Adnovum: Wojna domowa na Ukrainie 19.12.2014r- 104 dzień rozejmu.


Tak mają wyglądać betonowe punkty kontrolne, które zostaną ustawione przez ukraińską armię w Donbasie.

Wczoraj ukraińskie prezydent Petro Poroszenko wraz z małżonką gościł w Lublinie.

Najważniejszą częścią lubelskiej wizyty było spotkanie z dowództwem polsko-ukraińsko-litewskiej Brygady Wielonarodowej LITPOLUKRBRIG.

W dowództwie LITPOLUKRBRIG-a Poroszenko zapoznał się z dotychczasowymi jej osiągnięciami i działaniami oraz obejrzał sprzęt wojskowy.

Towarzyszący Poroszence polski wicepremier- i minister obrony narodowej w jednej osobie- Tomasz Siemoniak podkreślił wagę tego spotkania i wspólnego przedsięwzięcia wojskowego jakim jest powołana w tym roku wielonarodowa brygada wojskowa trzech krajów: Litwy, Polski i Ukrainy, od których zresztą trzech pierwszych liter nazwy państw wzięła ona  swoją bardzo dziwaczną- i trudną do wymówienia- nomenklaturę.

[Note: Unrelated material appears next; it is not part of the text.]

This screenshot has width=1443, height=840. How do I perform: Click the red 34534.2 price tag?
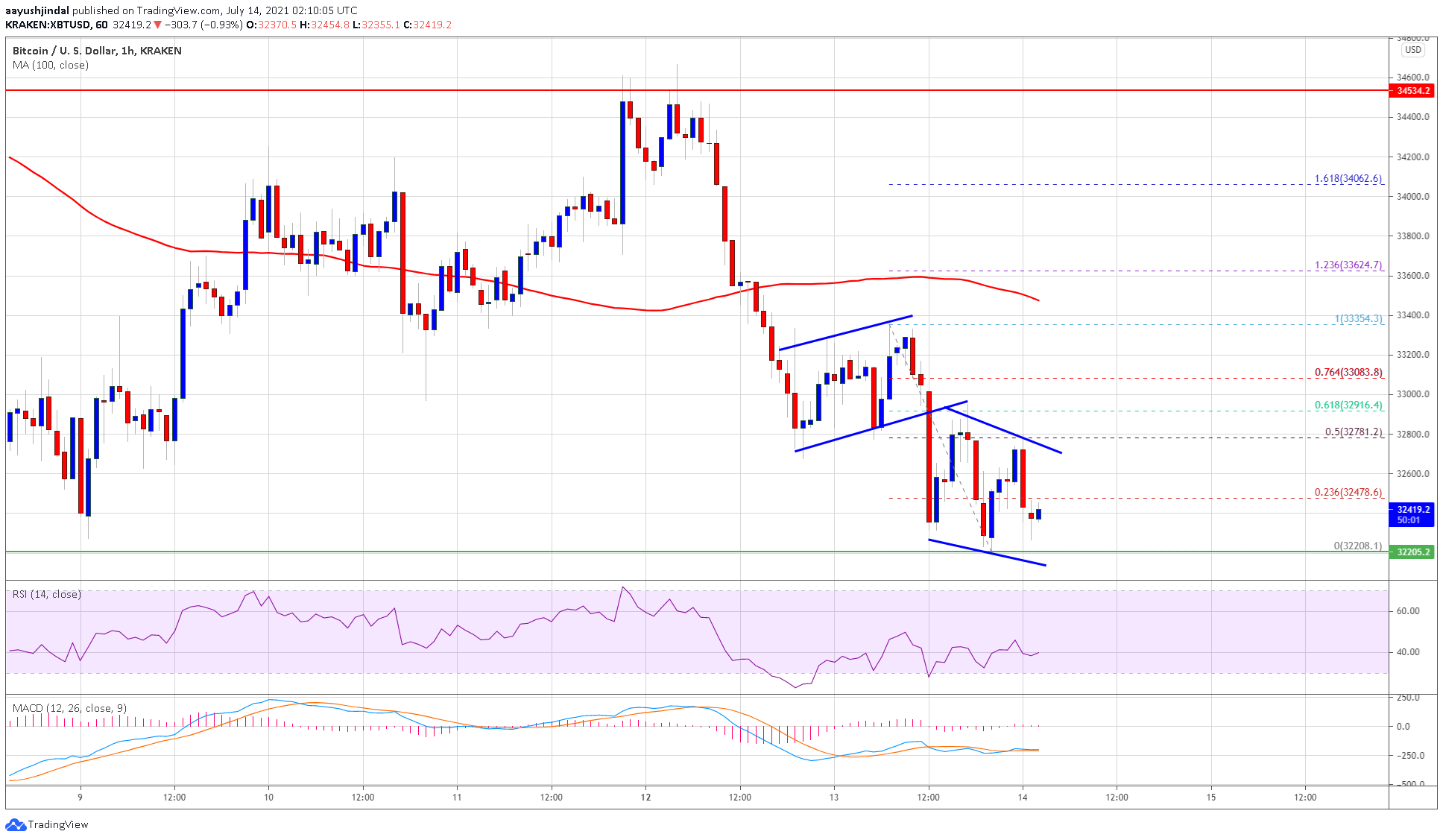(1412, 91)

Po tym spotkaniu z wielonarodowej brygadzie prezydent Poroszenko udał się na zaplanowane wcześniej spotkanie z ukraińską diasporą Lublina w lubelskim Centrum Kultury.

Tam poza jałowymi deklaracjami politycznymi i nic nie znaczącymi pustymi hasłami niewiele się działo. Działo się za to więcej przed budynkiem Centrum Kultury, gdzie w sposób właściwy powitali ukraińskiego prezydenta przedstawiciele środowisk kresowych i narodowych.

A oto relacja filmowa z pobytu ukraińskiego prezydenta, Petra Poroszeko w dniu wczorajszym w Lublinie:

  1. Lądowanie prezydenckiego samolotu na lotnisku w Świdniku:
  1. Spotkanie prezydenta Petra Poroszenko z ukraińską diasporą w CK:
  1. Powitanie ukraińskiego prezydenta przez Lublinian przed lubelskim Centrum Kultury:

Na podsumowanie wczorajszej wizyty Petra Poroszenki w Lublinie, można jednoznacznie stwierdzić, że najważniejszą jej częścią było jego odwiedzenie dowództwa tworzącej się właśnie międzynarodowej brygady LITPOLUKRBRIG, czego zresztą dowodzi fakt, że najwyższym przedstawicielem polskich władz towarzyszącemu  prezydentowi Poroszence, był minister obrony narodowej Tomasz Siemoniak.

Tak więc poza współpracą wojskową, w tym i w zakresie hipotetycznego zakupu przez Ukrainę polskiego sprzętu wojskowego i uzbrojenia, nic więcej z tej wizyty nie wynikało i taki był jej jedyny cel.

Pomijając oczywiście uboczny skutek jaki ona wywołała wśród Lublinian, których część protestowała przeciwko niej, zaś pozostali, którzy akurat mieli tą wątpliwą przyjemność znaleźć się w  swoich samochodach na trasie przejazdu kolumny prezydenckiej, stać w około godzinę trwających korkach.

O czym  lubelscy włodarze oczywiście wcześniej nie mieli zamiaru wg. nowoczesnej już tradycji poinformować, ani przeprosić, nie mówiąc już o tak błahej sprawie jak wyznaczenia na ten czas jakiś sensownych objazdów, które nie blokowałyby przejazdu w całym centrum koziego grodu. Oczywiście wszystkie te utrudnienia komunikacyjne miały miejsce w godzinach szczytu potęgowanego dodatkowo wzmożonym ruchem wynikającym z okresu przedświątecznego, gdy spod lubelskich miejscowości przyjeżdżają tłumnie do Lublina ich mieszkańcy na zakupy.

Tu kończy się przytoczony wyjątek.